*Exercise description*.
What is wanted is every line below from the one with "Task: Click thumbs-up" up to and including the one with "Click the Clear All link", retyped exactly, pictures excluded, nothing else.

*Materials provided*.
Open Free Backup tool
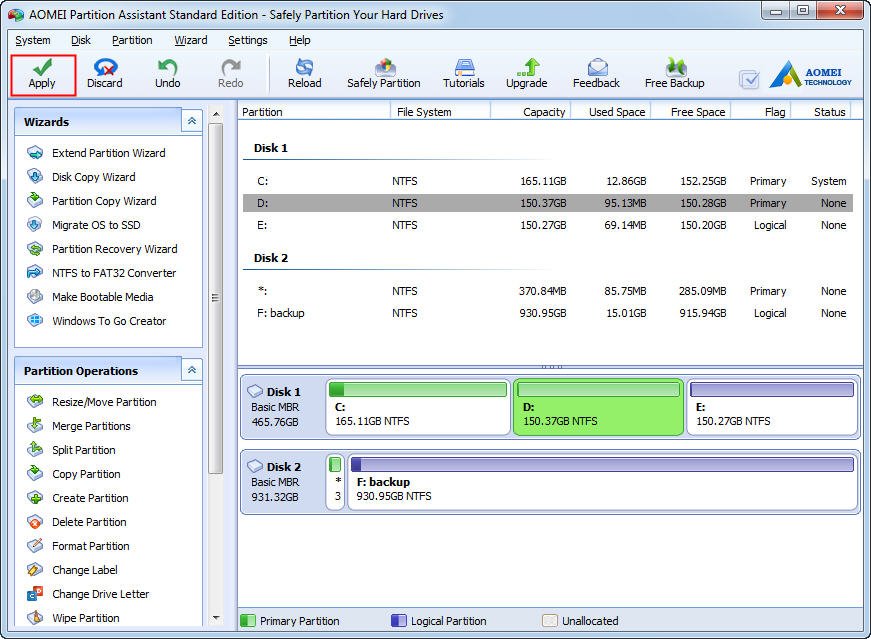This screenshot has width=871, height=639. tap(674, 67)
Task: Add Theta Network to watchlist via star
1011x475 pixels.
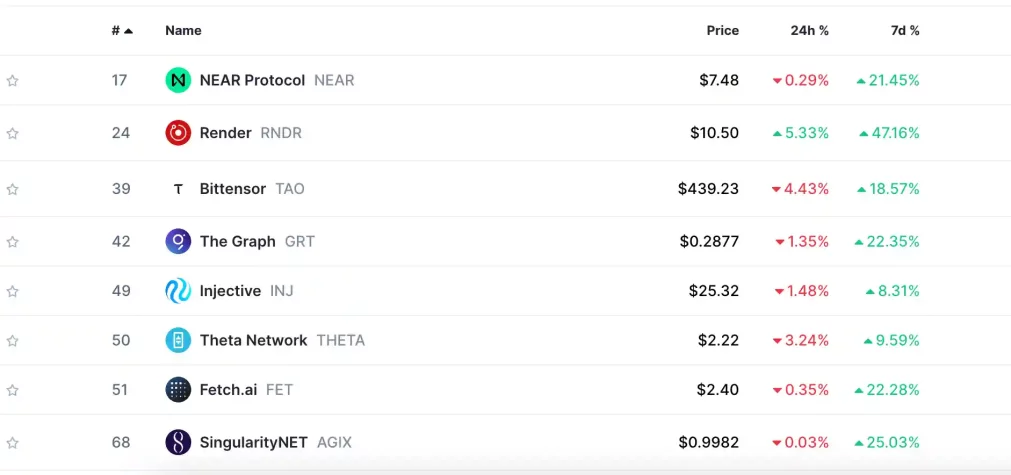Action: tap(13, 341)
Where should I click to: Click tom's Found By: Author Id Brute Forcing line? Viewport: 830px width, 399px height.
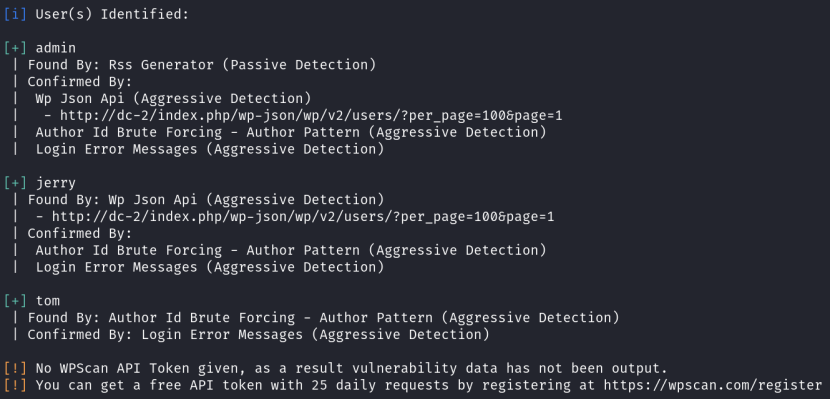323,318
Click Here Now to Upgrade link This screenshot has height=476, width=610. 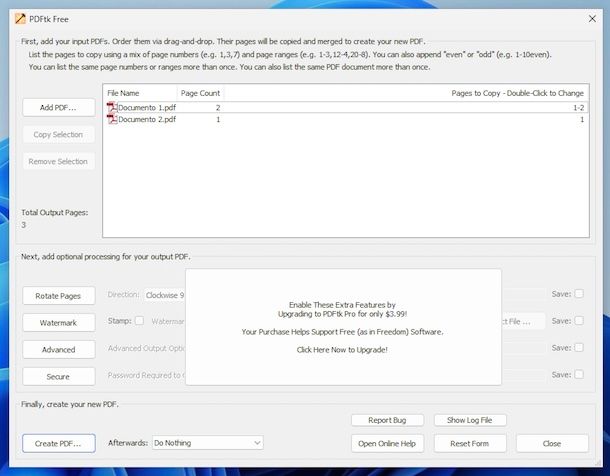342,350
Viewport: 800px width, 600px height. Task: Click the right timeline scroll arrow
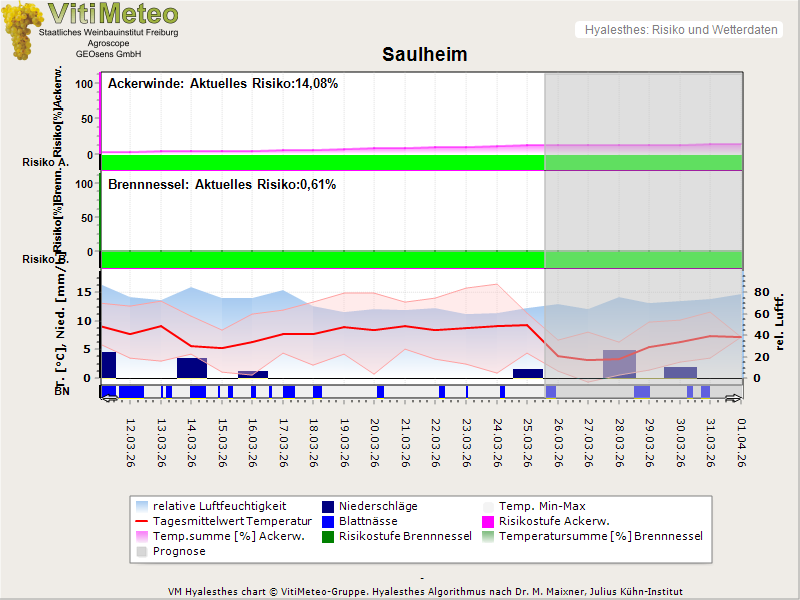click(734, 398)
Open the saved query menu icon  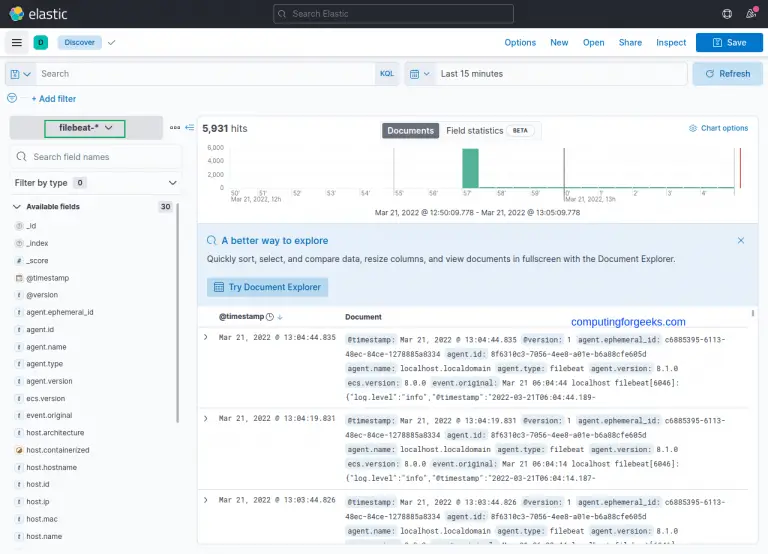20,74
...
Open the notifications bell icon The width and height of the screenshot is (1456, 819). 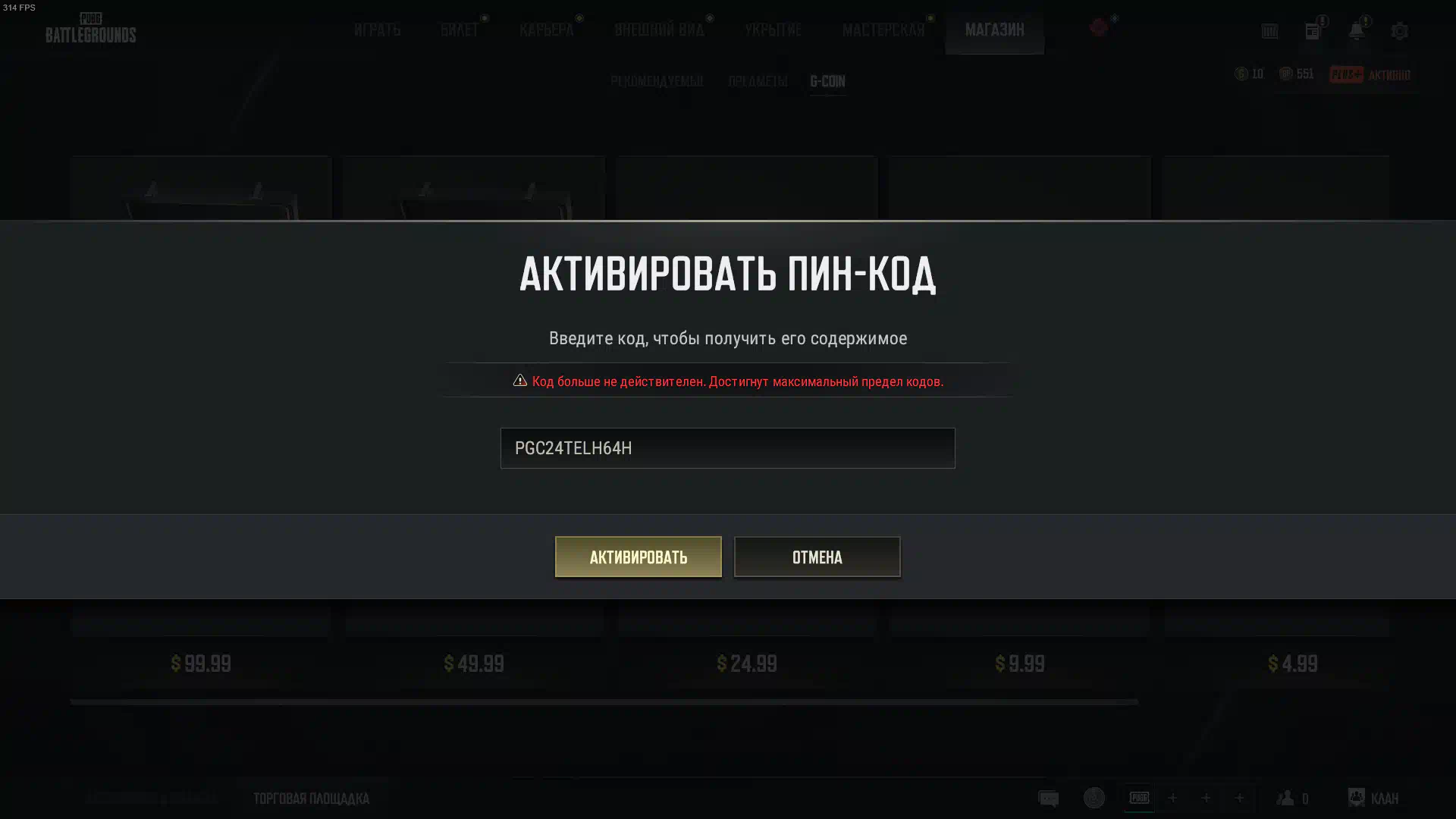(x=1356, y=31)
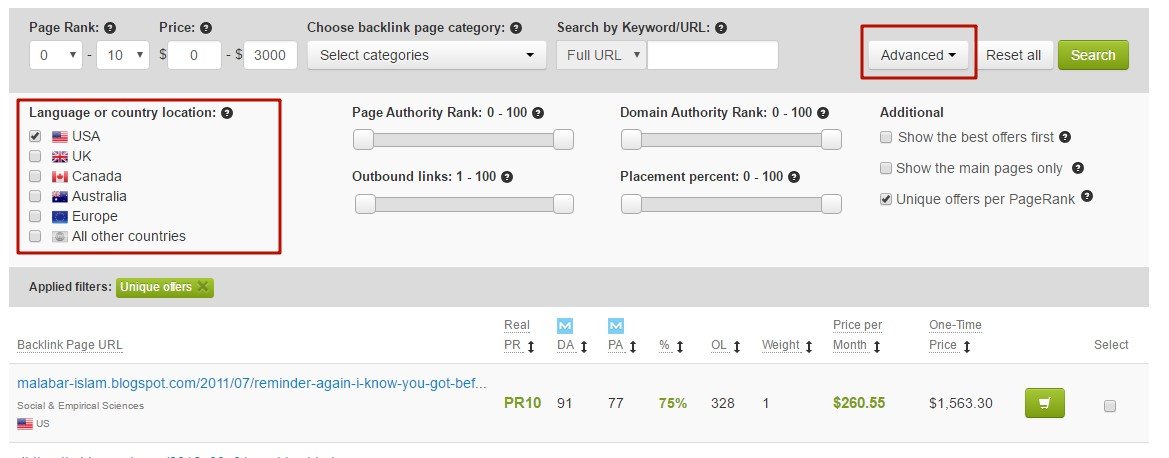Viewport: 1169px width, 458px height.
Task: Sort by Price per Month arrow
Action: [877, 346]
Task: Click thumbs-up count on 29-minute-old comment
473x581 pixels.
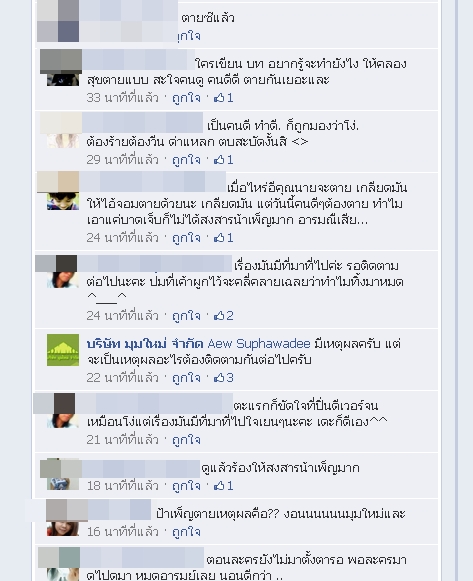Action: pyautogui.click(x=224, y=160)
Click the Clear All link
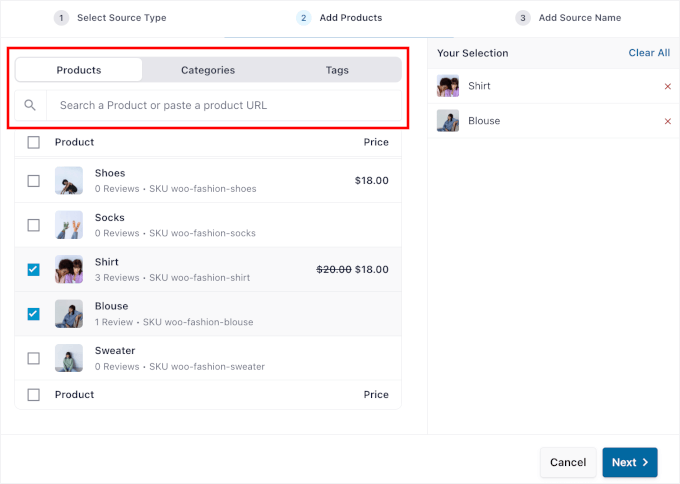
==
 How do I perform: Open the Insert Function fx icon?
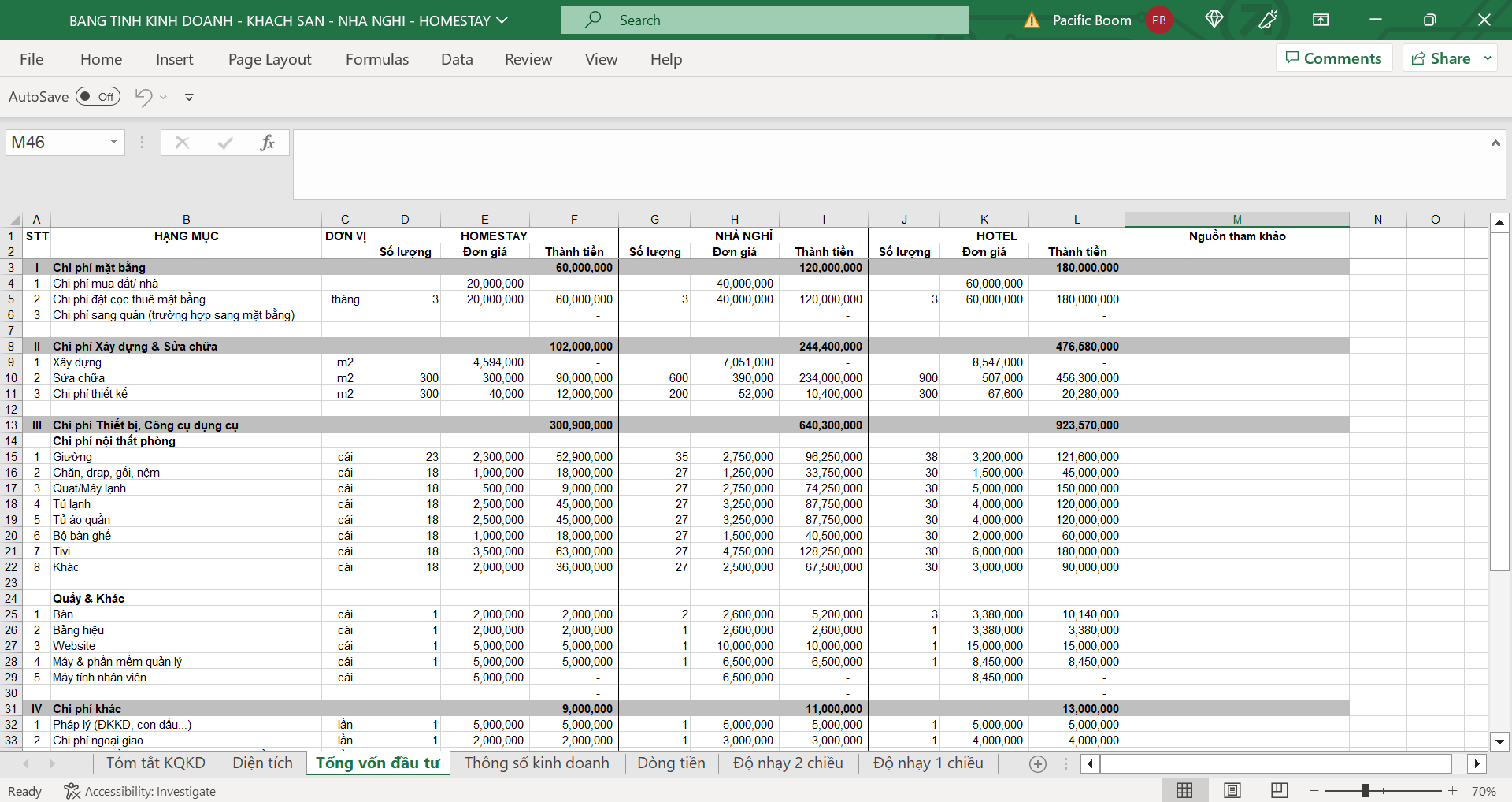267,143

*Written response*.
Task: Click thumbs-up count on 29-minute-old comment
473x581 pixels.
Action: pyautogui.click(x=224, y=160)
Click the Clear All link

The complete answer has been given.